■昭和末という時代のにおい
美空ひばり、手塚治虫、中上健次、現役では長嶋茂雄、井上陽水、ビートたけし……。この豪華絢爛(けんらん)たる顔ぶれを相手に、一人のノンフィクション作家が週刊誌上で行った対談が、二十余年後に一冊となった。いままで刊行されなかったのが不思議だが、タイムラグの分、昭和末という時代のにおいが伝わってくる。
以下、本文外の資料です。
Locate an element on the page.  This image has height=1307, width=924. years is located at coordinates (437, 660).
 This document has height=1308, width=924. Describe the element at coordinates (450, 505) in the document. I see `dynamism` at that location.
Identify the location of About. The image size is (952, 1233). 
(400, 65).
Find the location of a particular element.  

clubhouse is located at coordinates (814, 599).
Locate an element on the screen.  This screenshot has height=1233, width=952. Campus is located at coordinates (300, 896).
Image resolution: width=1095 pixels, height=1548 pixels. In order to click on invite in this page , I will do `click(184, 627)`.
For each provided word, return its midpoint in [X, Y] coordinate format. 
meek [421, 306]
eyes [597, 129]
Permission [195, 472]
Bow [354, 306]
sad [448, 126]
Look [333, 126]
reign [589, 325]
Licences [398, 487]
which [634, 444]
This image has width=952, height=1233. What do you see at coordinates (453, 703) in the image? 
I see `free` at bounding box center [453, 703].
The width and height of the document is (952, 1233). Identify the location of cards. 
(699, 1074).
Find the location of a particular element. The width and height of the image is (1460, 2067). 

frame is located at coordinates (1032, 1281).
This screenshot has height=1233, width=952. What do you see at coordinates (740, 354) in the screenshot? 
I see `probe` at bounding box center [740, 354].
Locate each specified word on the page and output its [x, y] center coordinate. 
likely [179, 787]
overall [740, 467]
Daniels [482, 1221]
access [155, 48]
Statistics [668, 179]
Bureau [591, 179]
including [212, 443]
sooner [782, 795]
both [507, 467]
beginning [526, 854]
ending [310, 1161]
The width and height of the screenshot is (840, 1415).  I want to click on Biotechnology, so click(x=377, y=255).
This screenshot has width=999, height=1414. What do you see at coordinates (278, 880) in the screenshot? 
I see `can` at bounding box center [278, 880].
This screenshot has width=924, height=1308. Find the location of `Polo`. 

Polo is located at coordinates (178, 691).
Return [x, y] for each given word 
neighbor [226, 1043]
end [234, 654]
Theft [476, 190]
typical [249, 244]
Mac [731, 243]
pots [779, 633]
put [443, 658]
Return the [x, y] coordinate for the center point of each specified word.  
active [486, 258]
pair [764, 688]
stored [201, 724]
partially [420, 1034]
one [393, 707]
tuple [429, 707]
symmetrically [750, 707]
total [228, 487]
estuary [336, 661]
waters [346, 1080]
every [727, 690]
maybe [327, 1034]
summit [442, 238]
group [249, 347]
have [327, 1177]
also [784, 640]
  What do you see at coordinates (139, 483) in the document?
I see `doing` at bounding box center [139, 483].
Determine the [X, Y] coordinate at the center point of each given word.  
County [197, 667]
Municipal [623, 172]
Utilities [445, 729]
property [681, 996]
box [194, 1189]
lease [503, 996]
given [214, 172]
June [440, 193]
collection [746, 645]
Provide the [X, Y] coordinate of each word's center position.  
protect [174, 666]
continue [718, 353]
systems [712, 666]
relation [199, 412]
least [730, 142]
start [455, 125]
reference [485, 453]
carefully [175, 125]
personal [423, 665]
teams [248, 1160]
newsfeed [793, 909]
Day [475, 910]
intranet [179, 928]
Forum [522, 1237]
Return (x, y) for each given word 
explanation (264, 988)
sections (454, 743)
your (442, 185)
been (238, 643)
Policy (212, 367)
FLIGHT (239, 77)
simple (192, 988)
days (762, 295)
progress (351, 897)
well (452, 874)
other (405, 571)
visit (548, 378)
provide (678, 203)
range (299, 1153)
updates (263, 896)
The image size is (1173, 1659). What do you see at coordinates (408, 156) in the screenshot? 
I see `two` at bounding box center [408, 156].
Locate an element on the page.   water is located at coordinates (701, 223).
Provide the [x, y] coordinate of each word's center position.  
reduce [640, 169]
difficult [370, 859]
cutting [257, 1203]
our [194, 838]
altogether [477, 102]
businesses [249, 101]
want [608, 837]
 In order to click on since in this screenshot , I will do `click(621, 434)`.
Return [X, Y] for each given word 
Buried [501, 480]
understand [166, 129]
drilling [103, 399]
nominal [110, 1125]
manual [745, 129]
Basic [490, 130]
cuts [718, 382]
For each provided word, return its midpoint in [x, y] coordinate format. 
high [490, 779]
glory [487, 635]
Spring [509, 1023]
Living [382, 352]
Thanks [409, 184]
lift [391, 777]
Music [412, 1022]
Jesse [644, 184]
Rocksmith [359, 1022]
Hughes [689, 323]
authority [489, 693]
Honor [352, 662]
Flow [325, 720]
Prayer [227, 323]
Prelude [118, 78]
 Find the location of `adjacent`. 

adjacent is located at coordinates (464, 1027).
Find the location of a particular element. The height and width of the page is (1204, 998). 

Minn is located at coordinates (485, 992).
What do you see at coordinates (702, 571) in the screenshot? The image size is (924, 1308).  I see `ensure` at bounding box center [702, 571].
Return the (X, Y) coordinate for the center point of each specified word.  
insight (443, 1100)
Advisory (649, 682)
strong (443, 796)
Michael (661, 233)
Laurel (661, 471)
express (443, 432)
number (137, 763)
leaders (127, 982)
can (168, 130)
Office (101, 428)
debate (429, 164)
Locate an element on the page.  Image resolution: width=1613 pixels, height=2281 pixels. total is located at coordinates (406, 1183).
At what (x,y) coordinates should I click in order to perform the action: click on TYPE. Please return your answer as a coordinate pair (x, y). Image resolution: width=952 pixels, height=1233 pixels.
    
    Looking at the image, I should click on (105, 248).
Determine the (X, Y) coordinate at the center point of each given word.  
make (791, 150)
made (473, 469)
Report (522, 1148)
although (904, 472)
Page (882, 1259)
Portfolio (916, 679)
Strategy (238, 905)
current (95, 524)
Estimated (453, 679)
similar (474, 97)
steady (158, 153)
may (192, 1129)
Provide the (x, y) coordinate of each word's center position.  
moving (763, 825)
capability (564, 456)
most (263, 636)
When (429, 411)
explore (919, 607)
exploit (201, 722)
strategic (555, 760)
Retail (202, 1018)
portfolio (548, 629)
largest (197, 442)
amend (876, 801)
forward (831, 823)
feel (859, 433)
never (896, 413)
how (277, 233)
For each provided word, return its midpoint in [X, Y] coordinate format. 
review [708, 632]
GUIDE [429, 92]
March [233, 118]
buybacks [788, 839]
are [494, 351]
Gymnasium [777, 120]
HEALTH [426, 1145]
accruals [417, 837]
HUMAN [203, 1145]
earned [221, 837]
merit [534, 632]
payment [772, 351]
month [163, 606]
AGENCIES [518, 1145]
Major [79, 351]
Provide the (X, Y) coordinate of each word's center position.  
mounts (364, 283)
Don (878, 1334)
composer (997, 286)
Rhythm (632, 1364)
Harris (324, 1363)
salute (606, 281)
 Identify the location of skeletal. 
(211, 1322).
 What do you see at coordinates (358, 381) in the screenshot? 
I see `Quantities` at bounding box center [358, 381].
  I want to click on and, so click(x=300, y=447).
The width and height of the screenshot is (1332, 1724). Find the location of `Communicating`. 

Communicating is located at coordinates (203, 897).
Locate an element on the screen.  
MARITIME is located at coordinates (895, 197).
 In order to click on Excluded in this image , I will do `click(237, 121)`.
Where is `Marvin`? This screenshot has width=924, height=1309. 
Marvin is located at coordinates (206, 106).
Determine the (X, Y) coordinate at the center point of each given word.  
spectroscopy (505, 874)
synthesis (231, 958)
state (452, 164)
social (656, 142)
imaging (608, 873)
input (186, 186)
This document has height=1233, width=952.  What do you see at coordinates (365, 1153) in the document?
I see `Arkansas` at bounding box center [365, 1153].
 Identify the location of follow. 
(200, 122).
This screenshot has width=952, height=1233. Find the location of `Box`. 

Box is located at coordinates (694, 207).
おととし亡くなった著者は、野球に譬(たと)えれば、狙い球を絞って打つ強打者であった。だから、つぼにはまれば素晴らしい打球を放つ。
独断を承知で言うと、出色は“ショーケン”こと萩原健一の回。たとえば、かつての不良仲間に“ダイケン”と“チュウケン”がおり、二人は在日朝鮮人で、彼らに何度も助けられたと打ち明けるところ。萩原の、
「ボクらは河原乞食(かわらこじき)ですよ」
という言葉に、著者が、
「陰歩いてる特権もあるんだよね」
と応じるところ。朝鮮からの引き揚げ者だった出自に終生こだわりつづけた著者だからこそ交わせた対話である。
著者と話すと、誰でも自分の中の“無頼”の血が騒ぐ。長嶋茂雄でさえそうなのだ。本書を貫くのは、この何ものにもまつろわぬ“不逞(ふてい)”の精神である。